**What the task requires:** Reproduce verbatim the entries below from the line with "Identify the location of x-tick-label: c)" to the line with "metric-cell: 95.72 is", including both of those lines.

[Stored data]
********
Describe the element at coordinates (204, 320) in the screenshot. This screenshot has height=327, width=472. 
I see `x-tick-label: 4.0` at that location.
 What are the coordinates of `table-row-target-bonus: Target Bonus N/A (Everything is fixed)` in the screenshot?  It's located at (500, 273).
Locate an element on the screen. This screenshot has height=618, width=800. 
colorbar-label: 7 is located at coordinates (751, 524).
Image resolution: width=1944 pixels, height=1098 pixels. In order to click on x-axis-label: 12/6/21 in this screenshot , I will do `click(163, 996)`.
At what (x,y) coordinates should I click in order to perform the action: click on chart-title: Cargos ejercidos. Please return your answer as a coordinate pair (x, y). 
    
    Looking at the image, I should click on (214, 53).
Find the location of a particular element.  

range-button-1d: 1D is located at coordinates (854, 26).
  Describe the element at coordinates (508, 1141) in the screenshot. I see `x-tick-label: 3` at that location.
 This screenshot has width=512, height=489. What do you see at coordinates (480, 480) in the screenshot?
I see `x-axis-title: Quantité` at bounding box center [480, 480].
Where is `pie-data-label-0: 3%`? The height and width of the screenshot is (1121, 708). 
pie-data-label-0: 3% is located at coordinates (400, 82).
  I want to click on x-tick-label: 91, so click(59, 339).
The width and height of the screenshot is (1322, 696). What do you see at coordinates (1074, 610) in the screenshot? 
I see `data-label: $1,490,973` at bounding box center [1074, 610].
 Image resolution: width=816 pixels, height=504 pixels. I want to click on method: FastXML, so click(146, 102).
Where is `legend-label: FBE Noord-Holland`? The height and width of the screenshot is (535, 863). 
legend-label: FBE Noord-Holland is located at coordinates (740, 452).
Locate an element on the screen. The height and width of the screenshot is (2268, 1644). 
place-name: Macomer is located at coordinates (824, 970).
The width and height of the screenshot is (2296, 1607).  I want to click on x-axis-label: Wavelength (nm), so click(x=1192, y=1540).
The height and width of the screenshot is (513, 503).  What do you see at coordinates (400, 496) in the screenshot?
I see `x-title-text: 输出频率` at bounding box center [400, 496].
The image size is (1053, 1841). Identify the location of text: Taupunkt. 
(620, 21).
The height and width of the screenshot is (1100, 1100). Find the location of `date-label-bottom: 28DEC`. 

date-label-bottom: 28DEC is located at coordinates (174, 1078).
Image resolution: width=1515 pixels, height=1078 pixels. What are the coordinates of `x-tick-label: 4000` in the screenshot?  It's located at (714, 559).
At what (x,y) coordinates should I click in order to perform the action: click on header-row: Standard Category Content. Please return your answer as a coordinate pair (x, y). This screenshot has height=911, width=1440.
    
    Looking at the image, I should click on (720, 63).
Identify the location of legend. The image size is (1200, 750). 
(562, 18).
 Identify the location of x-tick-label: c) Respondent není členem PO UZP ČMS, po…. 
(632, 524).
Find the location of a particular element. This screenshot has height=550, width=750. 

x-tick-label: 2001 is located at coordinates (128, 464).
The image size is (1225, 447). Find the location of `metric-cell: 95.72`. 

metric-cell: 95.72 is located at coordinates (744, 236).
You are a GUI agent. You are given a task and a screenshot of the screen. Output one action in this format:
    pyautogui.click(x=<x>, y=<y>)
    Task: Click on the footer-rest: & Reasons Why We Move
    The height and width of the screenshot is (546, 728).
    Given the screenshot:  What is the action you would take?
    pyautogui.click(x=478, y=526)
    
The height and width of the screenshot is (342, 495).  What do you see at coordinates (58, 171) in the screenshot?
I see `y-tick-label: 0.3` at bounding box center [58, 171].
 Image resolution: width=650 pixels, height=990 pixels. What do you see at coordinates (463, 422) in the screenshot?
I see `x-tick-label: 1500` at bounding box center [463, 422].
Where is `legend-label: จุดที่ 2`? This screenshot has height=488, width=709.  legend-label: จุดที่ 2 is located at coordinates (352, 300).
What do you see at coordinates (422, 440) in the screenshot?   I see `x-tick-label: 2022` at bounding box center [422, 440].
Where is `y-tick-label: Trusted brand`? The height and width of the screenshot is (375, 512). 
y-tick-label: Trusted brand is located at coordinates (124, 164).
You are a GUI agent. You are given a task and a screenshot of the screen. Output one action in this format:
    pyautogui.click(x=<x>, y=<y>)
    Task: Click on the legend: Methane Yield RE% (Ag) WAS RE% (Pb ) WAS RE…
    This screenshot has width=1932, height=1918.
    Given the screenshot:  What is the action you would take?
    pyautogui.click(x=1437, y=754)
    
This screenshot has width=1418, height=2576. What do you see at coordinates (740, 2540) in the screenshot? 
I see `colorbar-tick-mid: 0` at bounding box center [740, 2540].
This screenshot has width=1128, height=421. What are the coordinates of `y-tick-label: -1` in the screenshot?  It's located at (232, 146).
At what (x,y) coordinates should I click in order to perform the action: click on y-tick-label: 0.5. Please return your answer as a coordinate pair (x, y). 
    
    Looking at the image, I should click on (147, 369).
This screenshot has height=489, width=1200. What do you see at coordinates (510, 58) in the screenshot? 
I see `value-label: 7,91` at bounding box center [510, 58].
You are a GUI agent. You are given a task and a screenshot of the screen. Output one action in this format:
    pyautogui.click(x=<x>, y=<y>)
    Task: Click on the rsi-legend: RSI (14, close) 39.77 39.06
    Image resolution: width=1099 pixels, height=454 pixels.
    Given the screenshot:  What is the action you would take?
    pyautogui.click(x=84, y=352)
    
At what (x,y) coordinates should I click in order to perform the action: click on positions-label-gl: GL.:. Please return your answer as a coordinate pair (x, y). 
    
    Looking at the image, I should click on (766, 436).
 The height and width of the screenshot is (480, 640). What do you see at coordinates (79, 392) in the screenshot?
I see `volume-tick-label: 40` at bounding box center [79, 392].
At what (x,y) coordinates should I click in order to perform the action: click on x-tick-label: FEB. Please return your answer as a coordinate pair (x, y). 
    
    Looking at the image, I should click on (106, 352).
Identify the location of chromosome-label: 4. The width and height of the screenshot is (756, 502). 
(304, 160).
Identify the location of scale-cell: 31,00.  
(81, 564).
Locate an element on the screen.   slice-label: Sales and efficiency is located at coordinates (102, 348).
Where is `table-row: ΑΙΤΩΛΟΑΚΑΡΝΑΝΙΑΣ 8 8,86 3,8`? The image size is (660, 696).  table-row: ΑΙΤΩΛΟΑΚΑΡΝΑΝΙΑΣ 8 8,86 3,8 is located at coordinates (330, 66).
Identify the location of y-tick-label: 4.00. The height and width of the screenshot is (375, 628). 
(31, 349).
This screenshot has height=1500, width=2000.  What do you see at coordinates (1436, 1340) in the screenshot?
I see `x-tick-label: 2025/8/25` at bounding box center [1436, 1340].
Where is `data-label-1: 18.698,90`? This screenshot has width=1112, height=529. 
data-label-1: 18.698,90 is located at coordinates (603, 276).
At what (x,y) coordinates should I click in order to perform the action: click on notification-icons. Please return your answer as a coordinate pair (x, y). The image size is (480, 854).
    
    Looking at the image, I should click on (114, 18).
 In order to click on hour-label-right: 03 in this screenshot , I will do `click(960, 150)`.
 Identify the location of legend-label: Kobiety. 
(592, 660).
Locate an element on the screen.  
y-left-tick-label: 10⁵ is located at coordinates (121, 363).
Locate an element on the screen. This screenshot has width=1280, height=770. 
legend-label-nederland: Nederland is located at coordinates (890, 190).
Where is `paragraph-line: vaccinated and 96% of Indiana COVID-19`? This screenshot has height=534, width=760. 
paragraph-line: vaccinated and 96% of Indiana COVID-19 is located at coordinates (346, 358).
********
**Output below:**
 Identify the location of x-tick-label: c) Respondent není členem PO UZP ČMS, po…. 
(632, 524).
Find the location of a particular element. This screenshot has height=550, width=750. 

x-tick-label: 2001 is located at coordinates (128, 464).
The image size is (1225, 447). Find the location of `metric-cell: 95.72`. 

metric-cell: 95.72 is located at coordinates (744, 236).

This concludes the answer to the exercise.